Malgré cette réserve, il est notable que les trois autres points qui font son style soient bien présents. Cela en fait donc une pièce tout à fait intéressante. La rondeur s’incarne d’abord dans les « gros nez », dont Poirier est maître, elle se retrouve aussi dans la plupart des formes mouvantes, et cela semble même affecter le bâtiment de la mairie, son balcon et sa gouttière, dont le poids est accentué par la masse de visages affolés qui l’occupe et déborde, ce que leur excroissance nasale souligne abondamment.
Par ailleurs, si la voiture ou l’avion n’ont pas d’yeux, comme cela est parfois le cas dans Supermatou, la planche met en scène un ensemble de traits de vitesse et de mouvements (bondissants) qui rappelle bien la vie des objets, trait récurrent chez Poirier. Ce jeu est particulièrement notable avec la mairie, élément central de la page, qui se penche tout entière vers Supermatou comme pour lui parler en faisant corps avec les braves contribuables amassés et effrayés. Elle tremble même avec eux jusqu’à remplacer le trait droit de la case par ces frissons. Véritable entité, la mairie déborde sur la case du dessus et subit le choc du rebond de l’indien, dans un jeu de franchissement du cadre et du quatrième mur, que Poirier affectionnait, propre à l’esprit du cartoon comme on peut le voir chez Tex Avery, par exemple.

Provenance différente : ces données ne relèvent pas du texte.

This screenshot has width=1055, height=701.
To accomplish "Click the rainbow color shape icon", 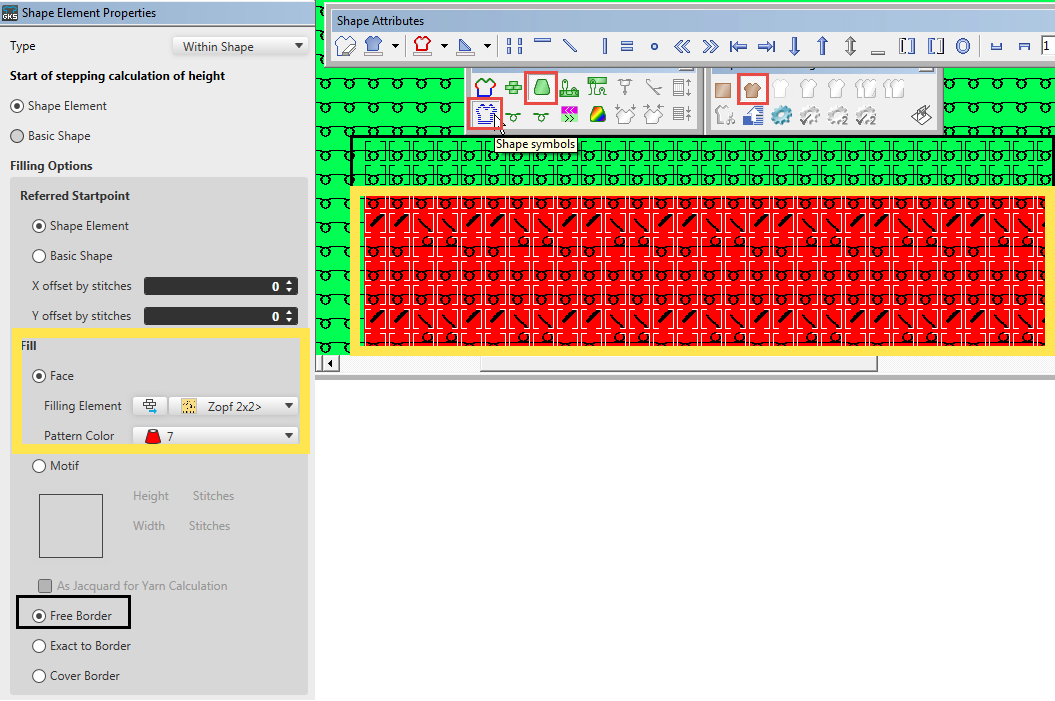I will 597,114.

Cette planche offre également à voir un aspect intriguant qui fait la signature de Poirier : son lettrage. Fascinant dans Horace cheval de l’Ouest, où il accompagnait la rondeur expansive du trait par un lettrage cursif tout aussi circulaire, il est ici déjà assagi. Selon plusieurs acteurs du journal ce sont les services éditoriaux qui ont demandé à l’auteur de détacher ses lettres pour gagner en lisibilité [entretiens avec l'auteur]. Malgré cette perte réelle pour la cohérence du style, il conserve toujours les grosses lettres molles, dont il souligne l’épaisseur matérielle en leur adjoignant parfois des ombres pour les exclamations et onomatopées. On les retrouve en grand nombre sur cette page et sur le fronton de la mairie.

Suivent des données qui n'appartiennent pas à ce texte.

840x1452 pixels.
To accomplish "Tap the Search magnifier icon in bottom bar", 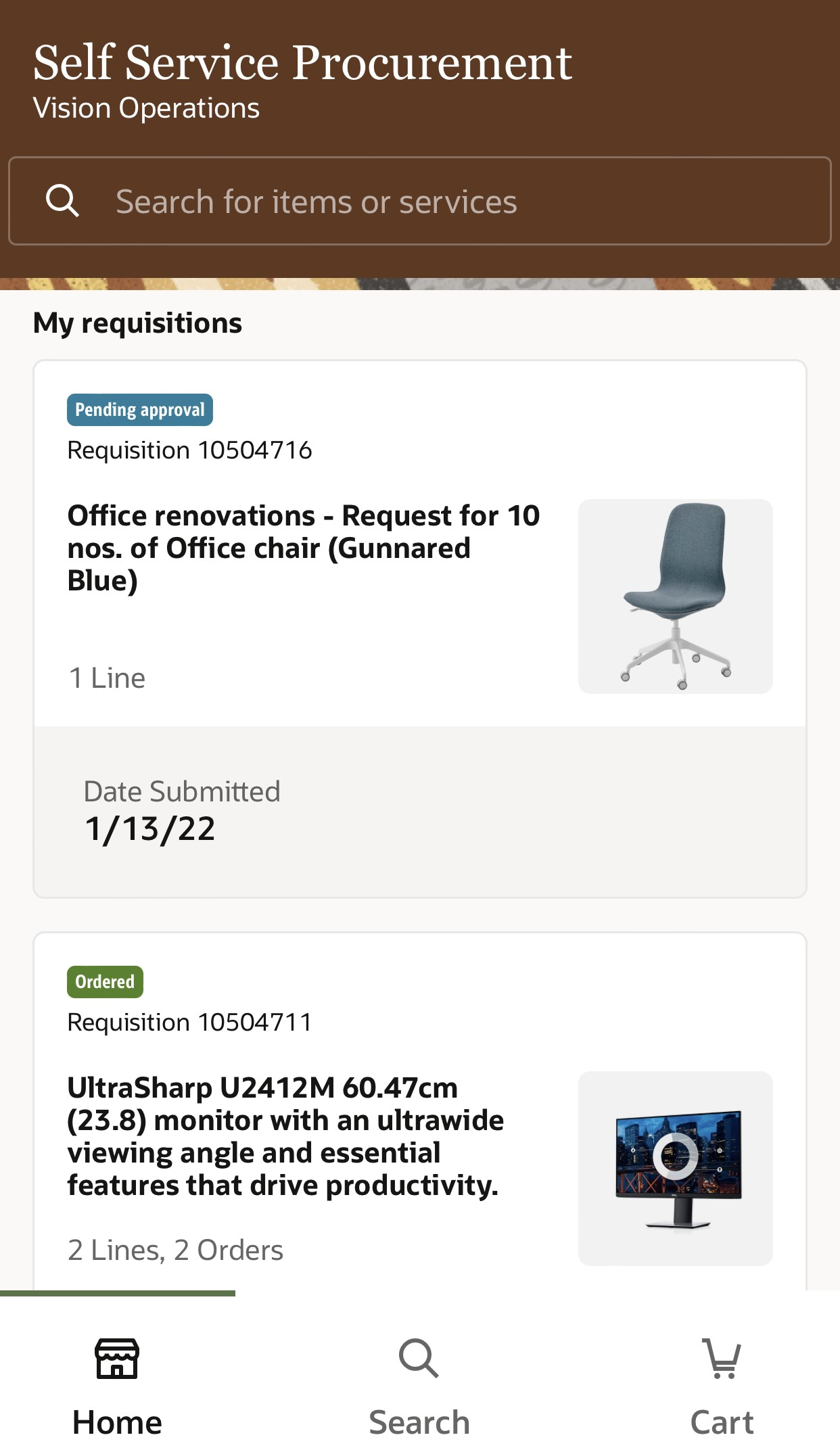I will (419, 1358).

Si Poirier reste encore largement méconnu, il est de longue date dans les collections, avec une planche qui rend honneur à l’originalité de son travail. Elle permet de rappeler combien le choix d’œuvre dans un musée doit aussi faire sens, surtout quand il contient autant d’auteurs différents, et ne pas se contenter d’accumuler. Si l’idéal serait bien sûr de posséder un récit complet pour appréhender pleinement l’épisode, cette planche de Supermatou est appréciable en ce qu’elle permet d’apercevoir les originalités qui font le style de son dessinateur, avant plus ample exploration.

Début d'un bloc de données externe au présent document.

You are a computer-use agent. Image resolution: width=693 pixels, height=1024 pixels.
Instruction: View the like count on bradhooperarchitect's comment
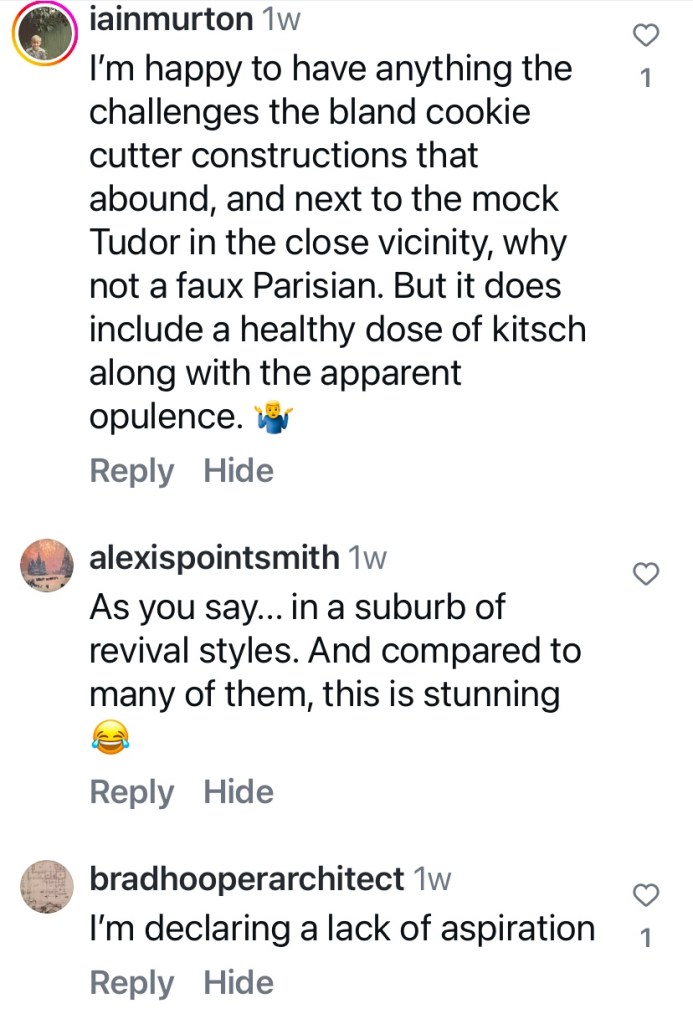(646, 938)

Références bibliographiques
Rodolphe Massé, « Little Minou in Superland », Supermatou l’intégrale volume 1, Paris, Revival, 2023, p. 5-11.
Richard Medioni, « Horace, Cheval de l’ouest » et « Supertou », Mon camarade, Vaillant, Pif Gadget : l'histoire complète, 1901-1994 : les journaux pour enfants de la mouvance communiste et leurs BD exceptionnelles, Pargny-la-Dhuys, Vaillant Collector, 2012, pp. 452-455 et 514-515.
Maël Rannou, « De quoi Poirier est-il la forme ? Esquisses d’une étude stylistique », Gorgonzola n° 19, octobre 2013, p. 57-60.